There is one, however, that I recall that comes to me through trustworthy witnesses: Puk-chang, on a certain day, went to visit his paternal aunt. She asked him to be seated, and as they talked together, said to him, "I had some harvesting to do in Yong-nam County, and sent a servant to see to it. His return is overdue and yet he does not come. I am afraid he has fallen in with thieves, or chanced on a fire or some other misfortune."
Puk-chang replied, "Shall I tell you how it goes with him, and how far he has come on the way?"
She laughed, saying, "Do you mean to joke about it?"
Puk-chang, from where he was sitting, looked off apparently to the far south, and at last said to his aunt, "He is just now crossing the hill called Bird Pass in Mun-kyong County, Kyong-sang Province. Hallo! he is getting a beating just now from a passing yangban (gentleman), but I see it is his own fault, so you need not trouble about him."
The aunt laughed, and asked, "Why should he be beaten; what's the reason, pray?"
Puk-chang replied, "It seems this official was eating his dinner at the top of the hill when your servant rode by him without dismounting. The gentleman was naturally very angry and had his servants arrest your man, pull him from his horse, and beat him over the face with their rough straw shoes."
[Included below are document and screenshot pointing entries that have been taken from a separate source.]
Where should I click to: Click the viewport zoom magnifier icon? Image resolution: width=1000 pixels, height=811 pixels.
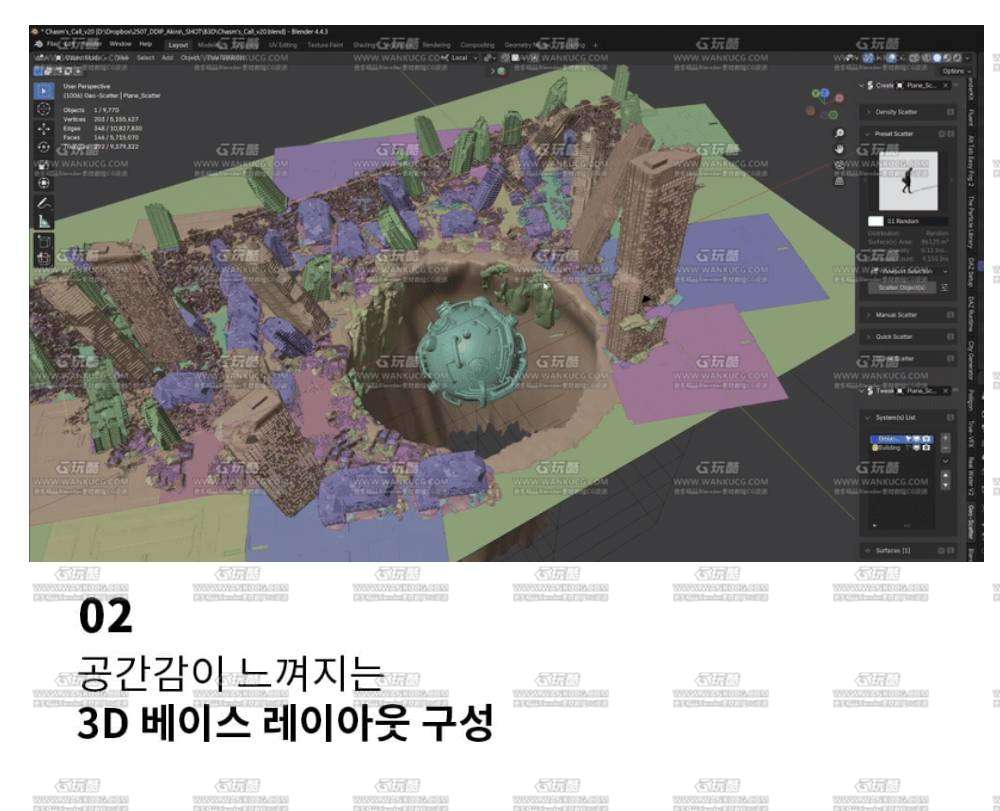(839, 133)
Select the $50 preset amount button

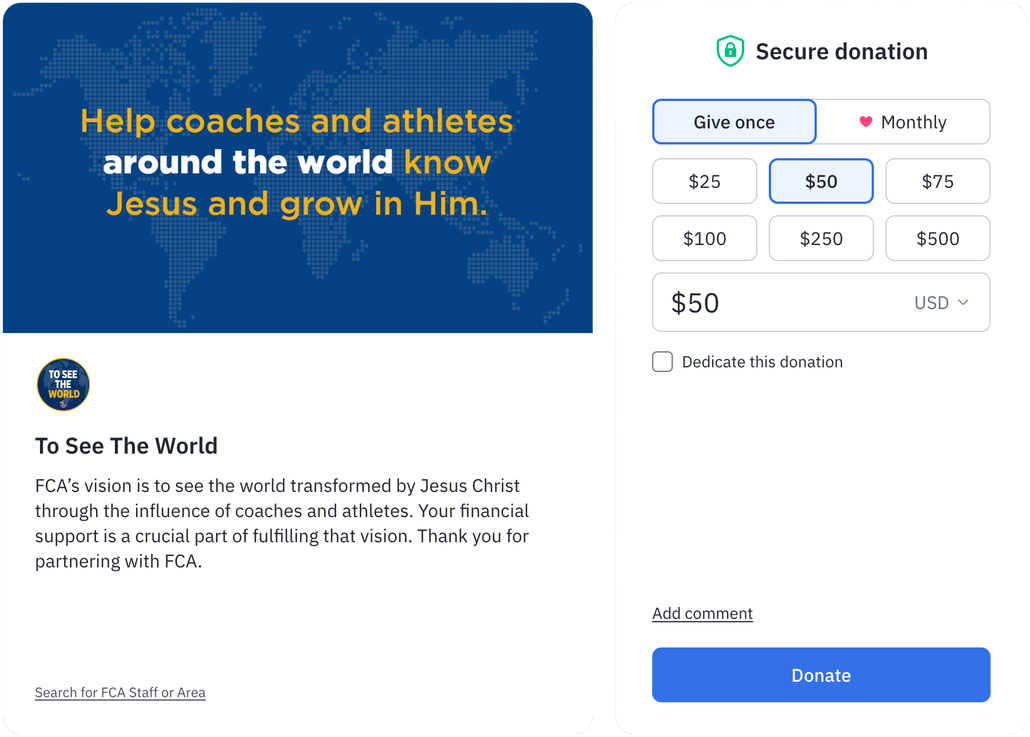click(x=821, y=181)

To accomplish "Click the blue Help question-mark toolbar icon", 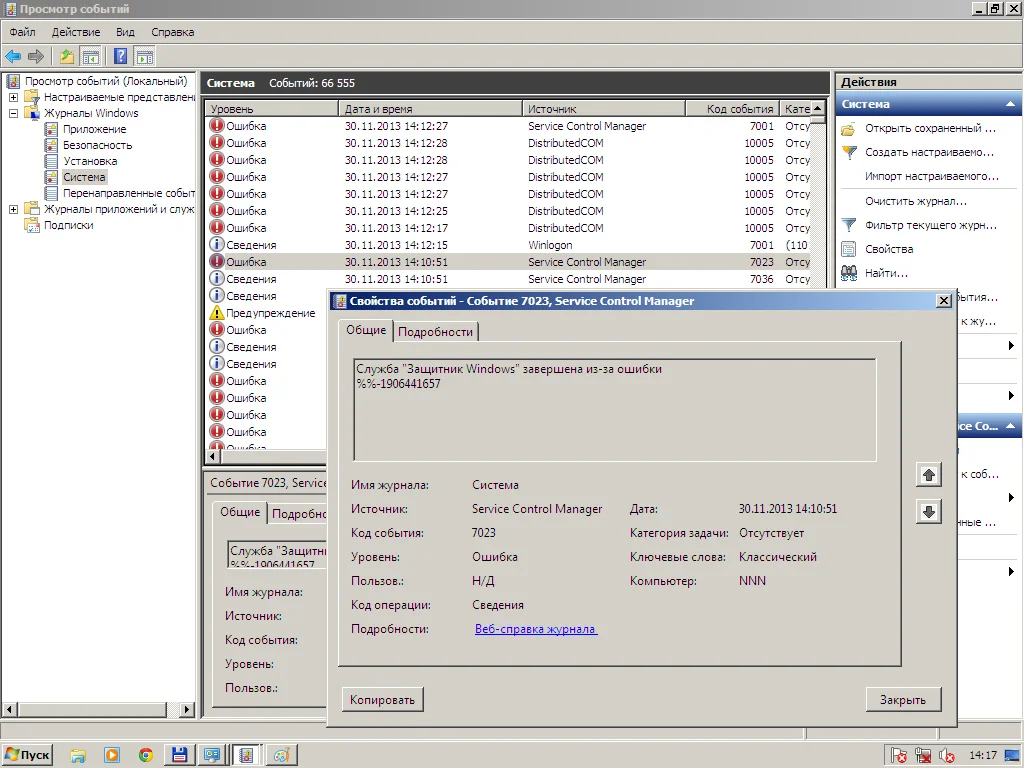I will click(121, 56).
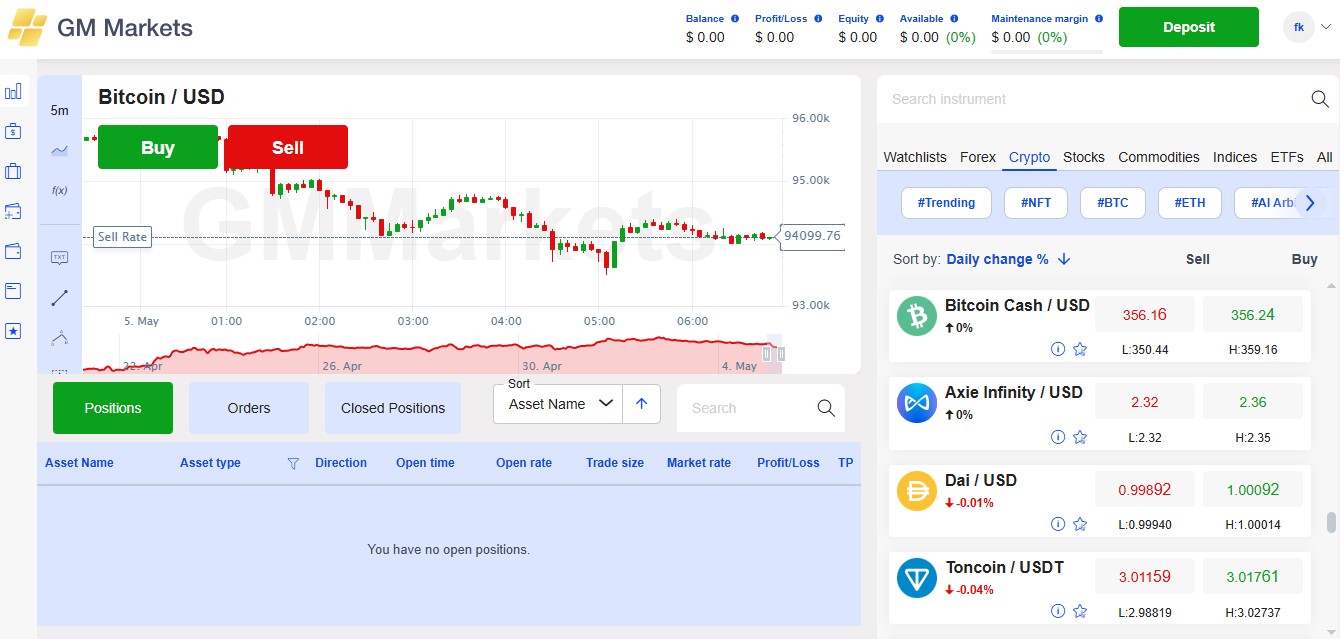Open the Asset Name sort dropdown

(x=558, y=404)
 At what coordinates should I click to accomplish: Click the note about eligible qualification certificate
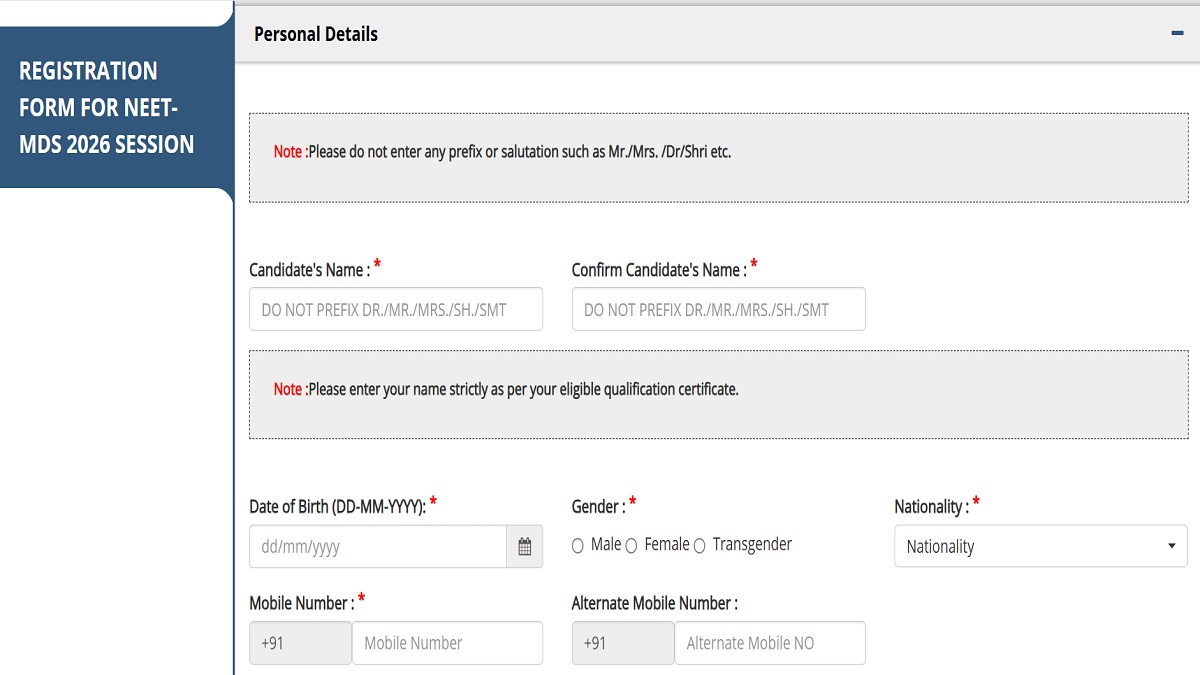click(x=506, y=389)
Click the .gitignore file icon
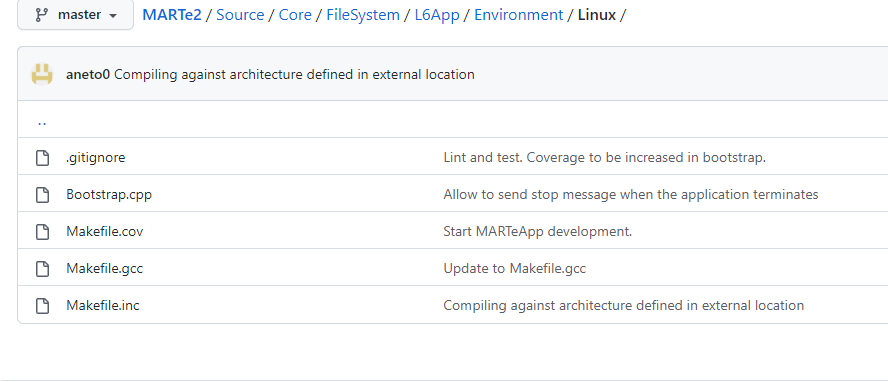This screenshot has height=382, width=888. click(x=42, y=157)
The aunt could not believe it true, but treated the matter as a joke; and yet Puk-chang did not seem to be joking.
Interested and curious, she made a note of the day on the wall after Puk-chang had taken his departure, and when the servant returned, she asked him what day he had come over Bird Pass, and it proved to be the day recorded. She added also, "Did you get into trouble with a yangban there when you came by?"
The servant gave a startled look, and asked, "How do you know?" He then told all that had happened to him, and it was just as Puk-chang had given it even to the smallest detail.